● **About this exercise**
Repeat the material exactly, leaving no line out.

● **Entries supplied**
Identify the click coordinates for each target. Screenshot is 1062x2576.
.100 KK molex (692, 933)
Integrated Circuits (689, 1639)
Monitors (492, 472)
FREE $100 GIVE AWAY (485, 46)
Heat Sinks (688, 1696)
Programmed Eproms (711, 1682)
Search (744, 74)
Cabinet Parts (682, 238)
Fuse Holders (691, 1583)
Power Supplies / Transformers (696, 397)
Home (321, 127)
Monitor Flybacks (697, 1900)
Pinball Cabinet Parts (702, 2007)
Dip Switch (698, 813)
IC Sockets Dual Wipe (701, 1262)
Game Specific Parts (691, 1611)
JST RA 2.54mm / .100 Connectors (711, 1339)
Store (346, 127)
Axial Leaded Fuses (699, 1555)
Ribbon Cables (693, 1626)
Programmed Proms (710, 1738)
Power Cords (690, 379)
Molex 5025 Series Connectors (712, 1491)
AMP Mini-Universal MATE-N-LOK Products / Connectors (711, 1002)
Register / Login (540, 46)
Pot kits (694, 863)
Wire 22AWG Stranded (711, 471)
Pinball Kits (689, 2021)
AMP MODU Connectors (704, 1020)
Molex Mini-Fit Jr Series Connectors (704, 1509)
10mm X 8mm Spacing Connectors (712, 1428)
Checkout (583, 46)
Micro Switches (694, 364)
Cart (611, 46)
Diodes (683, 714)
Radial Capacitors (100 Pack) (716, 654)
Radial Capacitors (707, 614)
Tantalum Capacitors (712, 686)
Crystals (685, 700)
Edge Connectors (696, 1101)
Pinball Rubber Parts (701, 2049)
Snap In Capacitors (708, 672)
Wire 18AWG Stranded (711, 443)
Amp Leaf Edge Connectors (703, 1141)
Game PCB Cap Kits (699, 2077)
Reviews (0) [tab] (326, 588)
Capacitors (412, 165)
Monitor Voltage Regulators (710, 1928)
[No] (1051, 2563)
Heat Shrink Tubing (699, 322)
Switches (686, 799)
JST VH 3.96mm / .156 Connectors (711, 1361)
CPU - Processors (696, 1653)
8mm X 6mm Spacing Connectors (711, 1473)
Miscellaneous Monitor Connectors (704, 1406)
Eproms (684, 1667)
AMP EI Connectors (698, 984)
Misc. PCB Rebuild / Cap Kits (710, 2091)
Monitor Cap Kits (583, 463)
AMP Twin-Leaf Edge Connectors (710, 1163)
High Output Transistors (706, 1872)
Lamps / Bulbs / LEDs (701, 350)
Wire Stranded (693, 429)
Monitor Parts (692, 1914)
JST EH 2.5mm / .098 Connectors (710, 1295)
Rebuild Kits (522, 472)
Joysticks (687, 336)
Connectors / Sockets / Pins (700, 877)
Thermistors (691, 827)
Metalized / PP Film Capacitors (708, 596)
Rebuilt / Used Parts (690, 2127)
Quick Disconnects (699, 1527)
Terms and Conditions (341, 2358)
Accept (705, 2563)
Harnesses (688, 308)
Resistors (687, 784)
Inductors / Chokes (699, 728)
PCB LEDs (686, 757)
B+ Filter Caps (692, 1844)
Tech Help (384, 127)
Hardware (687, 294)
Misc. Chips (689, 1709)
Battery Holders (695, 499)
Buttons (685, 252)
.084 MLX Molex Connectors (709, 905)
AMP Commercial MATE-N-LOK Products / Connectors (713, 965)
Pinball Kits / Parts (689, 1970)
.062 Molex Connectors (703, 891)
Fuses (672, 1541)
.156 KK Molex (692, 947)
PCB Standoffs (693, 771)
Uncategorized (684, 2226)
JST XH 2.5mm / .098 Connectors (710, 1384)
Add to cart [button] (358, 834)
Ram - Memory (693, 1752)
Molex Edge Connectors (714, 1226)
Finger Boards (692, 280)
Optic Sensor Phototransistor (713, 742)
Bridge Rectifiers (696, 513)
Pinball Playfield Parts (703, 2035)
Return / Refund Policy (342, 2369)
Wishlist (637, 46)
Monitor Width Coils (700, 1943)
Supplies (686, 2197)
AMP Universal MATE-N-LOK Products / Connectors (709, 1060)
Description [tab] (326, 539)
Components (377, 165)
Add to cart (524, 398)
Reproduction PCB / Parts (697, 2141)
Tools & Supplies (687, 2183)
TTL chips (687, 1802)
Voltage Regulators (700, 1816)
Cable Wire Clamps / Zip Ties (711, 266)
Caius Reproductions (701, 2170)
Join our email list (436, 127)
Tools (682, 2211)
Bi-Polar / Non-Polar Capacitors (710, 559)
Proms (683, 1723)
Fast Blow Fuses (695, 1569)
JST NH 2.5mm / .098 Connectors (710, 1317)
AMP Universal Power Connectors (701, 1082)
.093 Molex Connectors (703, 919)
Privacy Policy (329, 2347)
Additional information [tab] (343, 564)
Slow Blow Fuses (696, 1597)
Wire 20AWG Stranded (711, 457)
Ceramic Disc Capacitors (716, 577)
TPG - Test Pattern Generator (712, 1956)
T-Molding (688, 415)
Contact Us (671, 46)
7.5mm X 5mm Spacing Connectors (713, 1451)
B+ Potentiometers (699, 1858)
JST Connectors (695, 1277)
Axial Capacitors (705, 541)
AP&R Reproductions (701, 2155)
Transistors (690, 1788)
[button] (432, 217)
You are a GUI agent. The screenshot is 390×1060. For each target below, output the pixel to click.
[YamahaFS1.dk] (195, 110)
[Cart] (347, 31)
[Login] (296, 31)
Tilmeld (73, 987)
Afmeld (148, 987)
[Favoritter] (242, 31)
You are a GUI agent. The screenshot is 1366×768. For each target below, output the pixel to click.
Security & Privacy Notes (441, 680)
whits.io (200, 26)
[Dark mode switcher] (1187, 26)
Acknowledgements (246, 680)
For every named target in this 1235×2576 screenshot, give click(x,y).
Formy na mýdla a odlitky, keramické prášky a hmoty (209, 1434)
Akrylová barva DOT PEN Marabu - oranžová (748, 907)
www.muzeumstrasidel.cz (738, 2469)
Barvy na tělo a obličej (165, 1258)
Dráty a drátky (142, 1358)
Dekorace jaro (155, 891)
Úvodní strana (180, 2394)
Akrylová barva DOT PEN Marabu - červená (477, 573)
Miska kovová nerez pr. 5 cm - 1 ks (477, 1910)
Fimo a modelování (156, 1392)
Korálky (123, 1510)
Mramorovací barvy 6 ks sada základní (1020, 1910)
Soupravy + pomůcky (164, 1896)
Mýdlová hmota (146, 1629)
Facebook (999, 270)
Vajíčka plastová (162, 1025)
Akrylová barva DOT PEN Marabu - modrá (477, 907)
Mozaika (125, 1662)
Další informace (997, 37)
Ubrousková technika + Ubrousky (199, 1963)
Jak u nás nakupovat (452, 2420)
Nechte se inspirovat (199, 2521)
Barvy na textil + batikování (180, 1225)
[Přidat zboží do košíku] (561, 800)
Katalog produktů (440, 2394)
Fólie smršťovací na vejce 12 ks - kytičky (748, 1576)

● **Response for this exercise**
Identify the click coordinates for each target. Screenshot is 1062x2576.
.100 KK molex (692, 933)
Integrated Circuits (689, 1639)
Monitors (492, 472)
FREE $100 GIVE AWAY (485, 46)
Heat Sinks (688, 1696)
Programmed Eproms (711, 1682)
Search (744, 74)
Cabinet Parts (682, 238)
Fuse Holders (691, 1583)
Power Supplies / Transformers (696, 397)
Home (321, 127)
Monitor Flybacks (697, 1900)
Pinball Cabinet Parts (702, 2007)
Dip Switch (698, 813)
IC Sockets Dual Wipe (701, 1262)
Game Specific Parts (691, 1611)
JST RA 2.54mm / .100 Connectors (711, 1339)
Store (346, 127)
Axial Leaded Fuses (699, 1555)
Ribbon Cables (693, 1626)
Programmed Proms (710, 1738)
Power Cords (690, 379)
Molex 5025 Series Connectors (712, 1491)
AMP Mini-Universal MATE-N-LOK Products / Connectors (711, 1002)
Register / Login (540, 46)
Pot kits (694, 863)
Wire 22AWG Stranded (711, 471)
Pinball Kits (689, 2021)
AMP MODU Connectors (704, 1020)
Molex Mini-Fit Jr Series Connectors (704, 1509)
10mm X 8mm Spacing Connectors (712, 1428)
Checkout (583, 46)
Micro Switches (694, 364)
Cart (611, 46)
Diodes (683, 714)
Radial Capacitors (100 Pack) (716, 654)
Radial Capacitors (707, 614)
Tantalum Capacitors (712, 686)
Crystals (685, 700)
Edge Connectors (696, 1101)
Pinball Rubber Parts (701, 2049)
Snap In Capacitors (708, 672)
Wire 18AWG Stranded (711, 443)
Amp Leaf Edge Connectors (703, 1141)
Game PCB Cap Kits (699, 2077)
Reviews (0) [tab] (326, 588)
Capacitors (412, 165)
Monitor Voltage Regulators (710, 1928)
[No] (1051, 2563)
Heat Shrink Tubing (699, 322)
Switches (686, 799)
JST VH 3.96mm / .156 Connectors (711, 1361)
CPU - Processors (696, 1653)
8mm X 6mm Spacing Connectors (711, 1473)
Miscellaneous Monitor Connectors (704, 1406)
Eproms (684, 1667)
AMP EI Connectors (698, 984)
Misc. PCB Rebuild / Cap Kits (710, 2091)
Monitor Cap Kits (583, 463)
AMP Twin-Leaf Edge Connectors (710, 1163)
High Output Transistors (706, 1872)
Lamps / Bulbs / LEDs (701, 350)
Wire Stranded (693, 429)
Monitor Parts (692, 1914)
JST EH 2.5mm / .098 Connectors (710, 1295)
Rebuild Kits (522, 472)
Joysticks (687, 336)
Connectors / Sockets / Pins (700, 877)
Thermistors (691, 827)
Metalized / PP Film Capacitors (708, 596)
Rebuilt / Used Parts (690, 2127)
Quick Disconnects (699, 1527)
Terms and Conditions (341, 2358)
Accept (705, 2563)
Harnesses (688, 308)
Resistors (687, 784)
Inductors / Chokes (699, 728)
PCB LEDs (686, 757)
B+ Filter Caps (692, 1844)
Tech Help (384, 127)
Hardware (687, 294)
Misc. Chips (689, 1709)
Battery Holders (695, 499)
Buttons (685, 252)
.084 MLX Molex Connectors (709, 905)
AMP Commercial MATE-N-LOK Products / Connectors (713, 965)
Pinball Kits / Parts (689, 1970)
.062 Molex Connectors (703, 891)
Fuses (672, 1541)
.156 KK Molex (692, 947)
PCB Standoffs (693, 771)
Uncategorized (684, 2226)
JST XH 2.5mm / .098 Connectors (710, 1384)
Add to cart [button] (358, 834)
Ram - Memory (693, 1752)
Molex Edge Connectors (714, 1226)
Finger Boards (692, 280)
Optic Sensor Phototransistor (713, 742)
Bridge Rectifiers (696, 513)
Pinball Playfield Parts (703, 2035)
Return / Refund Policy (342, 2369)
Wishlist (637, 46)
Monitor Width Coils (700, 1943)
Supplies (686, 2197)
AMP Universal MATE-N-LOK Products / Connectors (709, 1060)
Description [tab] (326, 539)
Components (377, 165)
Add to cart (524, 398)
Reproduction PCB / Parts (697, 2141)
Tools & Supplies (687, 2183)
TTL chips (687, 1802)
Voltage Regulators (700, 1816)
Cable Wire Clamps / Zip Ties (711, 266)
Caius Reproductions (701, 2170)
Join our email list (436, 127)
Tools (682, 2211)
Bi-Polar / Non-Polar Capacitors (710, 559)
Proms (683, 1723)
Fast Blow Fuses (695, 1569)
JST NH 2.5mm / .098 Connectors (710, 1317)
AMP Universal Power Connectors (701, 1082)
.093 Molex Connectors (703, 919)
Privacy Policy (329, 2347)
Additional information [tab] (343, 564)
Slow Blow Fuses (696, 1597)
Wire 20AWG Stranded (711, 457)
Ceramic Disc Capacitors (716, 577)
TPG - Test Pattern Generator (712, 1956)
T-Molding (688, 415)
Contact Us (671, 46)
7.5mm X 5mm Spacing Connectors (713, 1451)
B+ Potentiometers (699, 1858)
JST Connectors (695, 1277)
Axial Capacitors (705, 541)
AP&R Reproductions (701, 2155)
Transistors (690, 1788)
[button] (432, 217)
You are a GUI agent. The screenshot is 390×1060. For each target below, output the pixel to click.
[YamahaFS1.dk] (195, 110)
[Cart] (347, 31)
[Login] (296, 31)
Tilmeld (73, 987)
Afmeld (148, 987)
[Favoritter] (242, 31)
You are a GUI agent. The screenshot is 1366×768. For each target below, output the pixel to click.
Security & Privacy Notes (441, 680)
whits.io (200, 26)
[Dark mode switcher] (1187, 26)
Acknowledgements (246, 680)
For every named target in this 1235×2576 screenshot, give click(x,y).
Formy na mýdla a odlitky, keramické prášky a hmoty (209, 1434)
Akrylová barva DOT PEN Marabu - oranžová (748, 907)
www.muzeumstrasidel.cz (738, 2469)
Barvy na tělo a obličej (165, 1258)
Dráty a drátky (142, 1358)
Dekorace jaro (155, 891)
Úvodní strana (180, 2394)
Akrylová barva DOT PEN Marabu - červená (477, 573)
Miska kovová nerez pr. 5 cm - 1 ks (477, 1910)
Fimo a modelování (156, 1392)
Korálky (123, 1510)
Mramorovací barvy 6 ks sada základní (1020, 1910)
Soupravy + pomůcky (164, 1896)
Mýdlová hmota (146, 1629)
Facebook (999, 270)
Vajíčka plastová (162, 1025)
Akrylová barva DOT PEN Marabu - modrá (477, 907)
Mozaika (125, 1662)
Další informace (997, 37)
Ubrousková technika + Ubrousky (199, 1963)
Jak u nás nakupovat (452, 2420)
Nechte se inspirovat (199, 2521)
Barvy na textil + batikování (180, 1225)
[Přidat zboží do košíku] (561, 800)
Katalog produktů (440, 2394)
Fólie smršťovací na vejce 12 ks - kytičky (748, 1576)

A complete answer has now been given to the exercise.